▸ STUDY TEXT
Crackdown on pretend Kobe beef
Updated: 2013-02-05 02:47
By Wang Zhenghua in Shanghai (China Daily)
Shanghai says no evidence exists to show that delicacy is being sold in municipality
The food safety watchdog of Shanghai vowed to crack down on unqualified meat after inspectors found that the costly Kobe beef sold by some Japanese restaurants turned out to be locally grown or imported from Australia.
In a telephone interview with China Daily on Monday, the Shanghai Municipal Food Safety Commission Office director Yan Zuqiang said there is no evidence that Kobe beef, a delicacy produced in Japan's Hyogo Prefecture but banned from being imported to China because of mad cow disease, is being served or consumed in the city.
"They (restaurants) are bragging and deceiving. They have been given penalties and the beef was seized," Yan said. Imports of beef produced in areas affected by mad cow disease, including Japan, are strictly banned, he added.
The Shanghai Entry-Exit Inspection and Quarantine Bureau said on Monday that cases of smuggling beef products from Japan have dropped in recent years.
Kobe beef is known for its flavor, tenderness and well-marbled fatty texture.
A recent investigation by China Central Television found that some restaurants in Beijing and Shanghai claimed they served the meat and tagged it at more than 2,000 yuan ($320) per kilogram in their restaurants.

▸ GIVEN DATA

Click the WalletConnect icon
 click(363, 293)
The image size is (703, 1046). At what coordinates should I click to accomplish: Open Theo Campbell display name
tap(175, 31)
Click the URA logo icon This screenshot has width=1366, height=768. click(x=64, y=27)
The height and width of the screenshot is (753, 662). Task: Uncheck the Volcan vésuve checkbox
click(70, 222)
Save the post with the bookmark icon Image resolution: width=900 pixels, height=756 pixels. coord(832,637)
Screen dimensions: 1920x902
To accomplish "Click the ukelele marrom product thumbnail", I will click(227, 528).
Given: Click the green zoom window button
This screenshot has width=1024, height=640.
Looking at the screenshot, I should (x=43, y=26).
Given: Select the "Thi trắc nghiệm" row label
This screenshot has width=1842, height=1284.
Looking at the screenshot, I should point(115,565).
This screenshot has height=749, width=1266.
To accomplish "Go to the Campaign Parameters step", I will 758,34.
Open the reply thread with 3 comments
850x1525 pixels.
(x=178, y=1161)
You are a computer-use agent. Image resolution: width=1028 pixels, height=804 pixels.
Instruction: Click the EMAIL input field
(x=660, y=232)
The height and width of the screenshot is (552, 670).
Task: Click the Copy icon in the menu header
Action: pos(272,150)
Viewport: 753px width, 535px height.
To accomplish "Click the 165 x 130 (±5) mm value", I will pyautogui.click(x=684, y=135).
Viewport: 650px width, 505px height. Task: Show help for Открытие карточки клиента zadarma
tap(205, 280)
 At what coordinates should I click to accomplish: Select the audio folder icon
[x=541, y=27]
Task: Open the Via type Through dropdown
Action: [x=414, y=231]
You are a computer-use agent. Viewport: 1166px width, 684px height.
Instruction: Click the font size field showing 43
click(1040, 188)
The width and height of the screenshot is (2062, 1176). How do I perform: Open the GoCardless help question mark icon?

▸ EXERCISE INSTRUCTIONS
(A) According to the Kobe beef crackdown article, where in Japan is Kobe beef produced?
(B) Carry on the article about the Kobe beef crackdown from its last sentence.

▸ YOUR WRITTEN ANSWERS
(A) Hyogo Prefecture

(B)
Several of them, including Ryotei Kabuki and Trattoria Yamatoya in Shanghai, told CCTV reporters who pretended to be ordinary customers that they served the beef imported from Japan and sold it for up to 880 yuan for a small portion.
But during later inspections, inspectors found these products are from cattle raised in China or Australia, CCTV reported, and products without proper credentials to show their sources are confiscated.
Ryotei Kabuki and Trattoria Yamatoya, the only two restaurants identified in the CCTV report, remained open for business on Monday.
Official figures showed that the smuggled beef products intercepted in Shanghai have dropped from a peak in 2007, when 3.4 metric tons were intercepted in 37 shipments, to 535 kg in the first nine months of 2012.
In the recent crackdown, inspection officials at Shanghai Pudong International Airport intercepted 159 kg of frozen beef when checking luggage of a flight from Tokyo on Jan 24.
According to the CCTV report, the owners of the luggage dropped their six cases and escaped after inspection officials became suspicious.
A spokesman at the Shanghai Entry-Exit Inspection and Quarantine Bureau said on Monday that they were still tracking the two men and the confiscated beef will be destroyed.
Smugglers have become more skillful, the spokesman said. For instance, they now use smaller containers, such as backpacks and trolley cases, to ferry the products, and sprinkle large amount of coffee in their luggage to confuse sniffer dogs.
The carriers of the smuggled meat are largely middle-aged Japanese men, the spokesman said. Sometimes Taiwan people were also found carrying the contraband meat.
To curb the smuggling of Japan-produced beef, experts called for more severe penalties on smugglers and education of consumers who are unaware of the risks of meat produced in epidemic regions.
Shen Fujun, a law professor at East China University of Political Science and Law, said that rather than only issuing fines, legislators should consider criminal penalties for habitual violators.
Li Xinzhu contributed to this story.